The question of whether machines could ever be conscious no longer lives only in science fiction. It has moved into boardrooms and public debate.
Chatbots speak fluently, cars drive themselves, and software offers guidance. For many people, it now feels natural to ask whether something on the other side of the screen might be aware.
That feeling, however, rests on shaky ground. The tools needed to answer the question simply do not exist. According to Dr. Tom McClelland, a philosopher at the University of Cambridge, those tools may not exist for a very long time – if ever.
A place of uncertainty
When it comes to artificial intelligence and consciousness, the most honest position may be admitting how little we know.
Claims about conscious machines tend to move faster than the science behind them. There is no accepted test for consciousness in humans, let alone in software.
We cannot point to a scan, a signal, or a checklist that tells us awareness has appeared.
Dr. McClelland argues that this gap is not a temporary inconvenience. It reflects a deeper problem. We still lack a solid explanation of what consciousness is or what causes it.

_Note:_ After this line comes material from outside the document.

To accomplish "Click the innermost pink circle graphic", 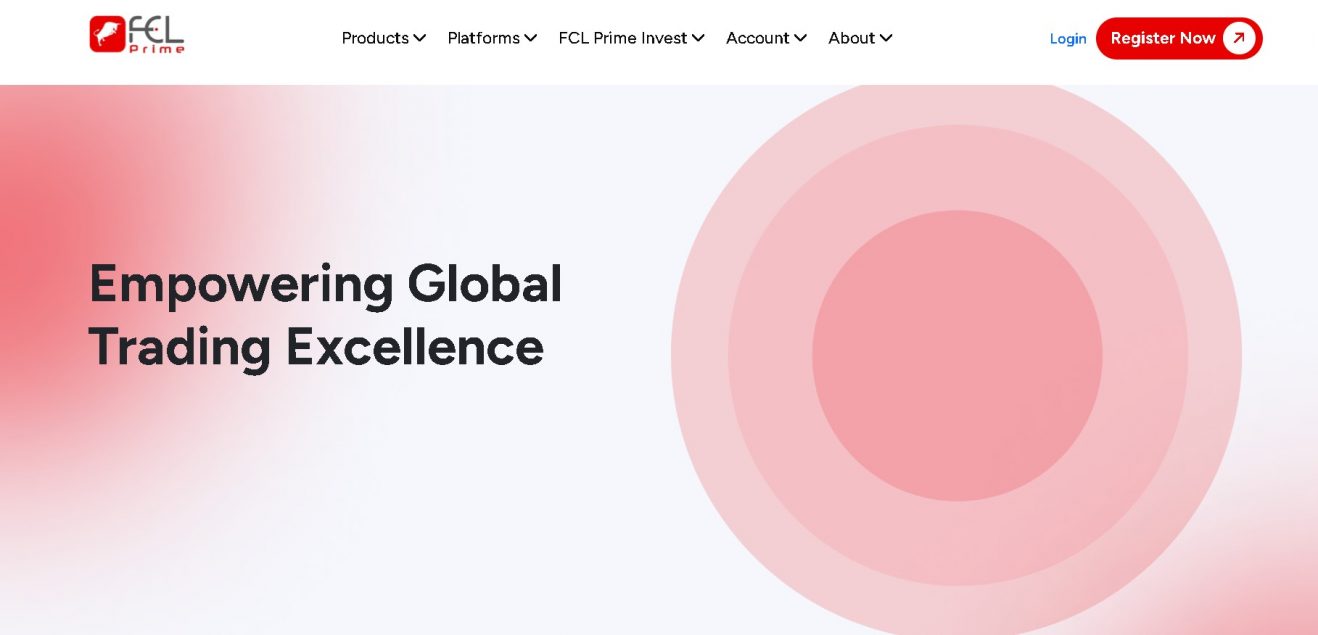I will pos(957,355).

Without that foundation, determining whether a machine is conscious becomes guesswork. For now, and perhaps indefinitely, uncertainty is not a weakness. It is the only position that fits the evidence.
AI consciousness and sentience
Much of the debate around AI rights assumes that consciousness itself is the ethical tipping point, but Dr. McClelland disagrees.
Awareness alone, he says, does not automatically create moral concern. What matters is a narrower concept called sentience.
“Consciousness would see AI develop perception and become self-aware, but this can still be a neutral state,” said Dr. McClelland.
Sentience goes further. It involves experiences that feel good or bad, such as pleasure, pain, enjoyment, or suffering. Ethics enters the picture only when those experiences exist.
“Sentience involves conscious experiences that are good or bad, which is what makes an entity capable of suffering or enjoyment. This is when ethics kicks in,” he said.
“Even if we accidentally make conscious AI, it’s unlikely to be the kind of consciousness we need to worry about.”
A machine that sees, navigates, or plans may be impressive, but it does not automatically deserve moral concern. The ethical landscape shifts only if that machine can suffer.
Why detection may be impossible
Some researchers believe consciousness will emerge if the right computational structure is built.
From this view, it does not matter whether a system runs on neurons or silicon. Reproduce the structure, and consciousness follows.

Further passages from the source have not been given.